Copy the rows word for word, starting at the line that contains "The width and" and ending at the end of the rows. Leave the pictures out of your answer.

▸ **Data to process**
»»

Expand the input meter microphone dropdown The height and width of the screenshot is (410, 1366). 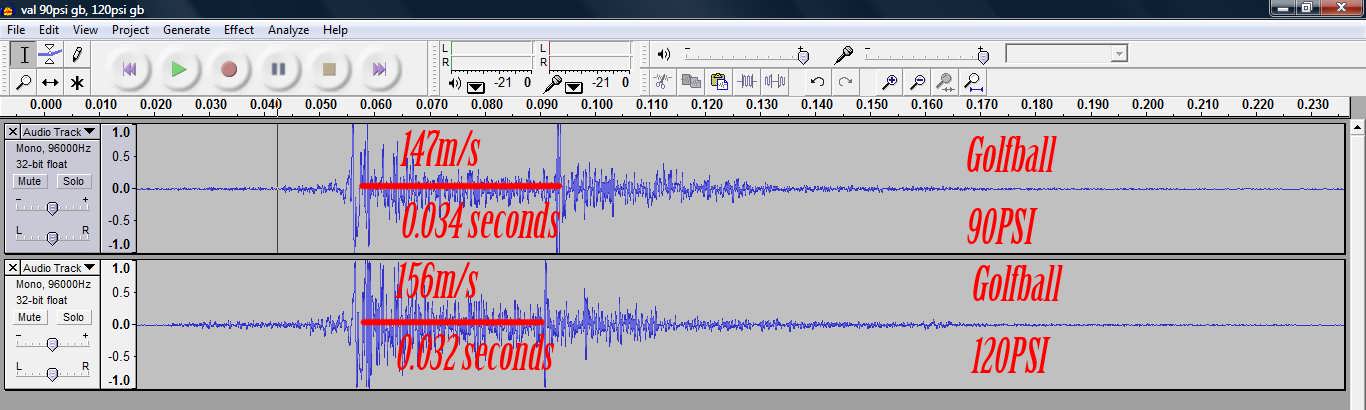[x=574, y=86]
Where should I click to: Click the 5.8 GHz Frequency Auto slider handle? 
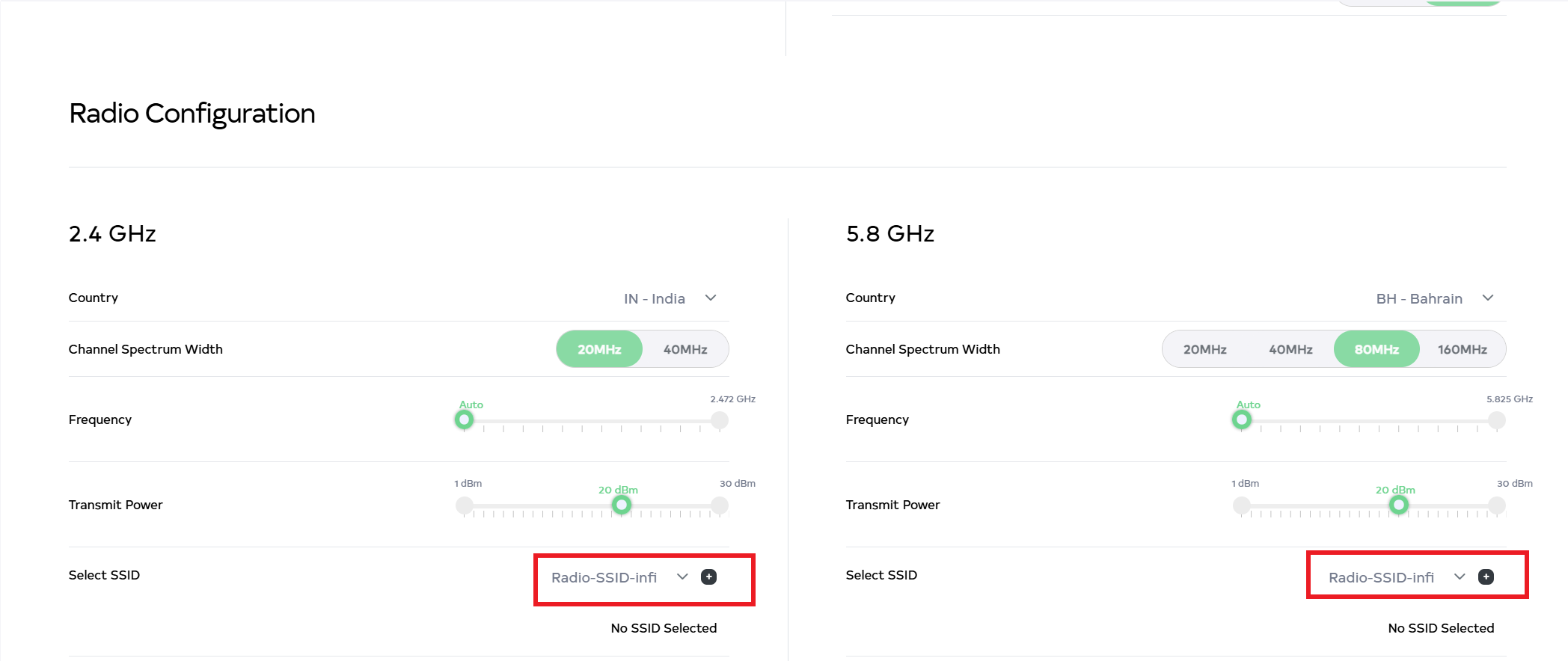[1242, 420]
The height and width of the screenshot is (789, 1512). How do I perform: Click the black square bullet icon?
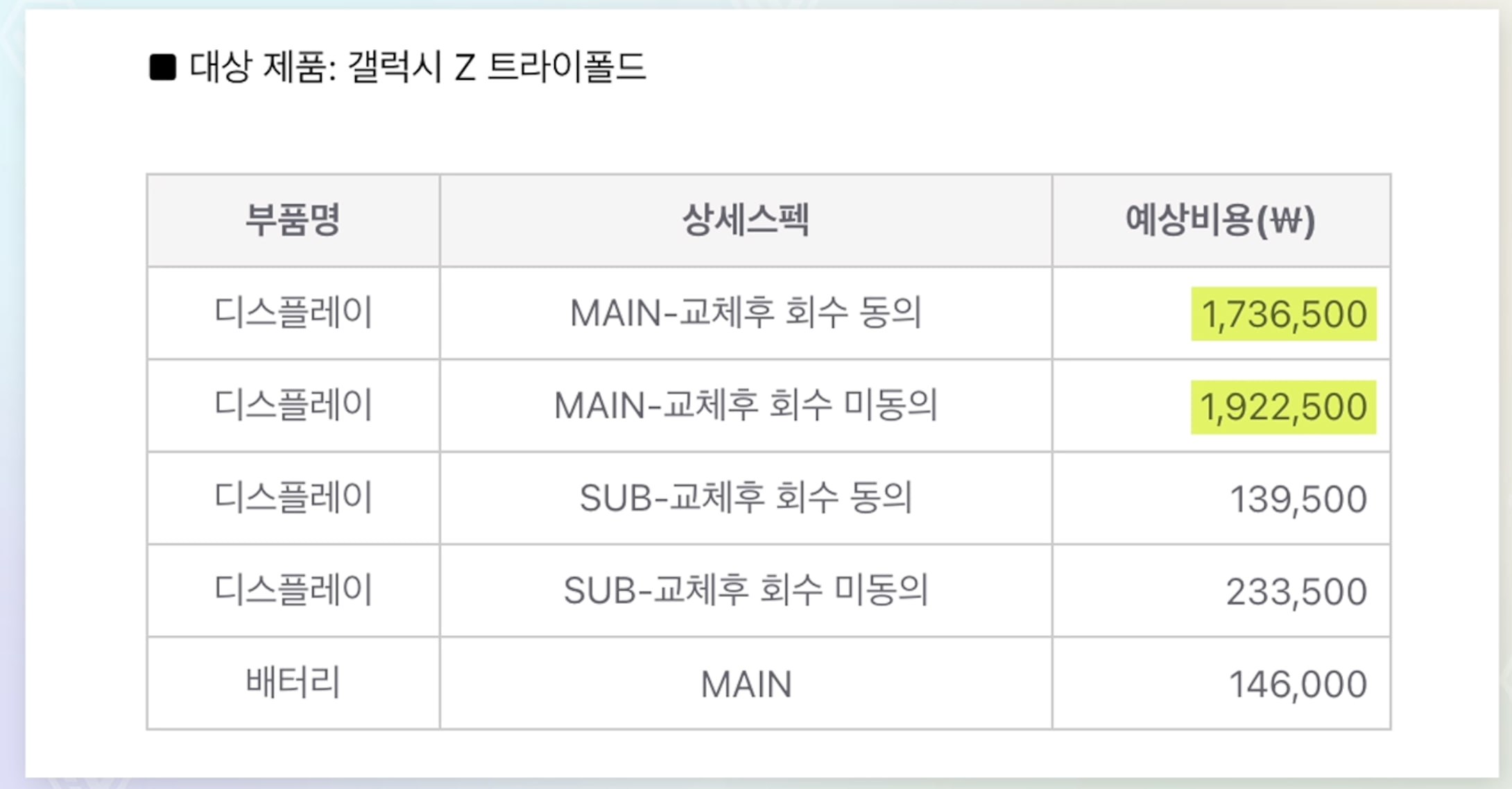click(163, 67)
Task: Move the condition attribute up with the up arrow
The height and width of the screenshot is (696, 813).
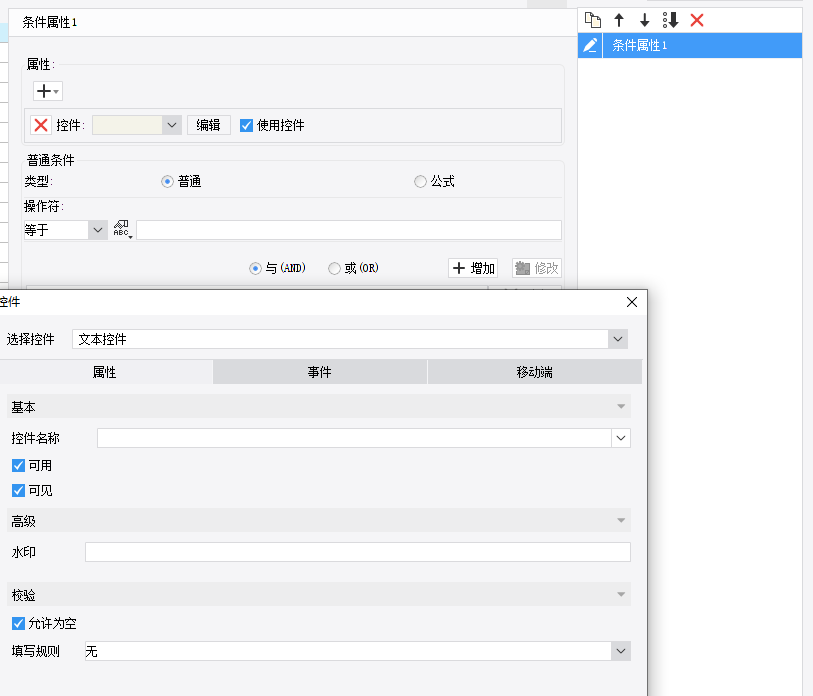Action: [x=619, y=20]
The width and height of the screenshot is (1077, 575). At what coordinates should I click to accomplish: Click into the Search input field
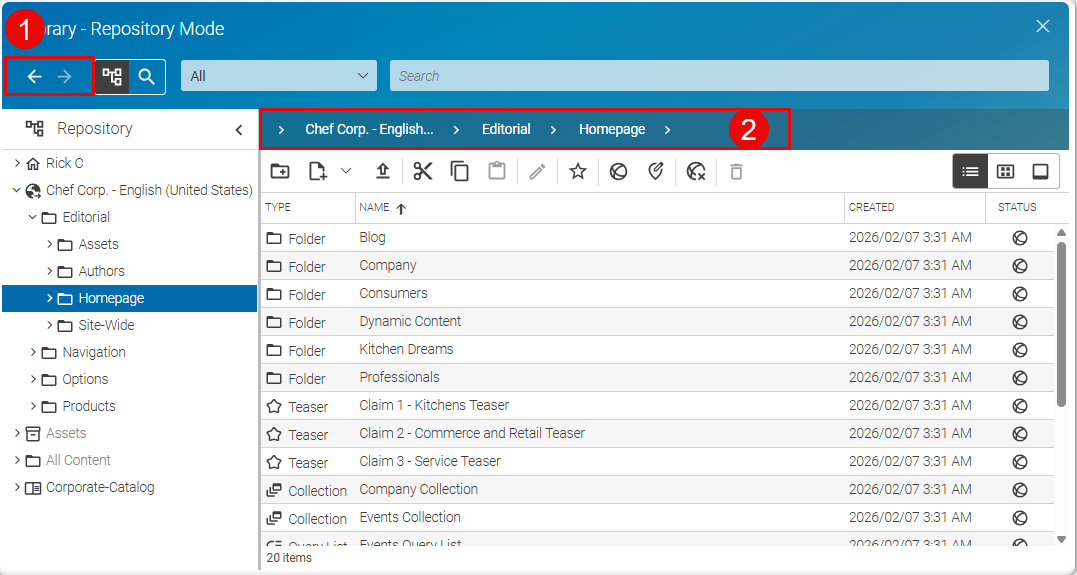718,76
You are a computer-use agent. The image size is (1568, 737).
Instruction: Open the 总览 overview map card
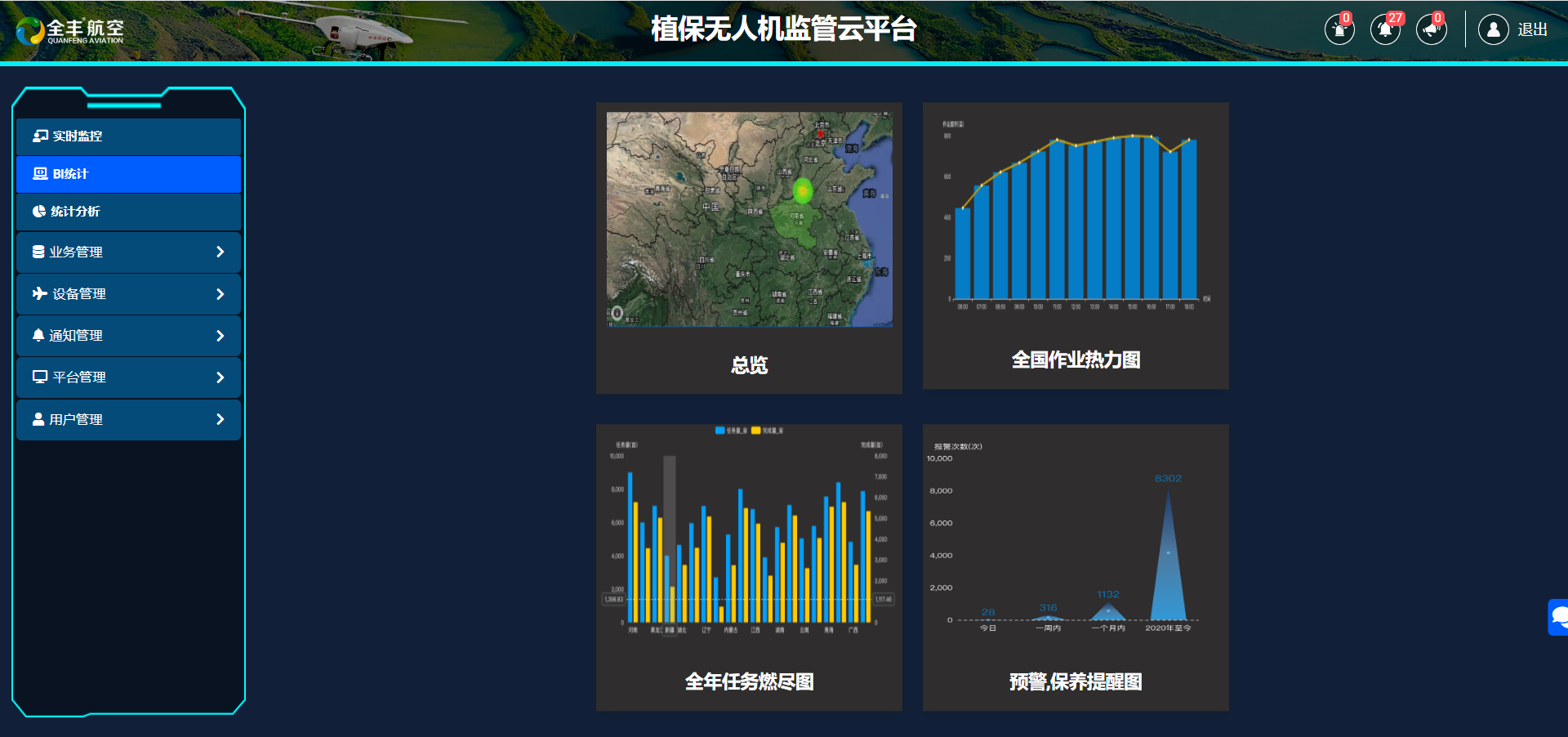tap(749, 248)
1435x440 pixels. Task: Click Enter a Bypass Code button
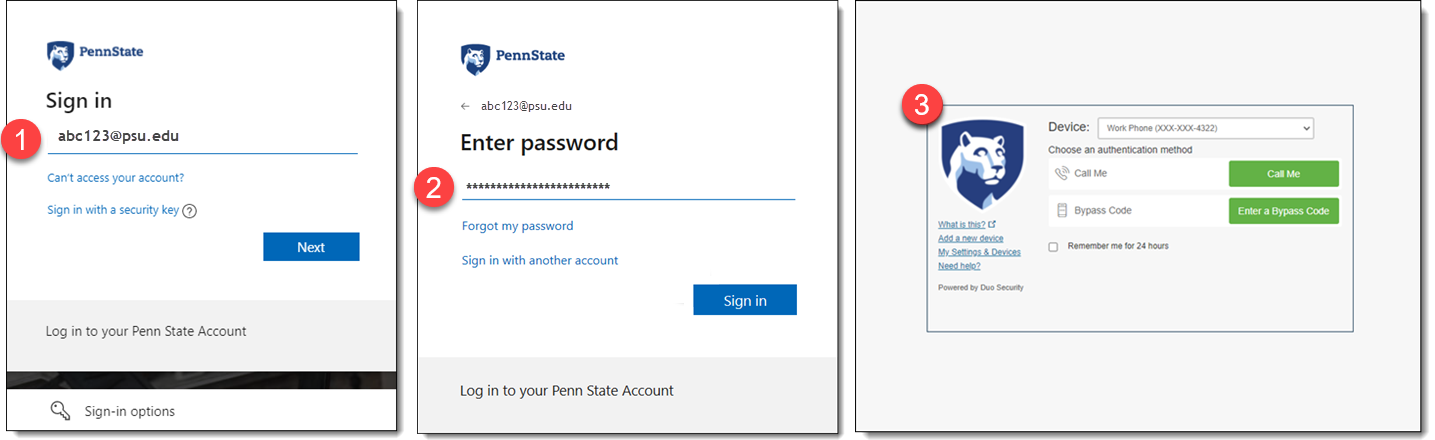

««

▸ **Output of the task**
The width and height of the screenshot is (1077, 575). At what coordinates should I click to accomplish: Click into the Search input field
718,76
You are a computer-use agent. The image size is (1568, 737).
Instruction: Open the 总览 overview map card
tap(749, 248)
1435x440 pixels. Task: Click Enter a Bypass Code button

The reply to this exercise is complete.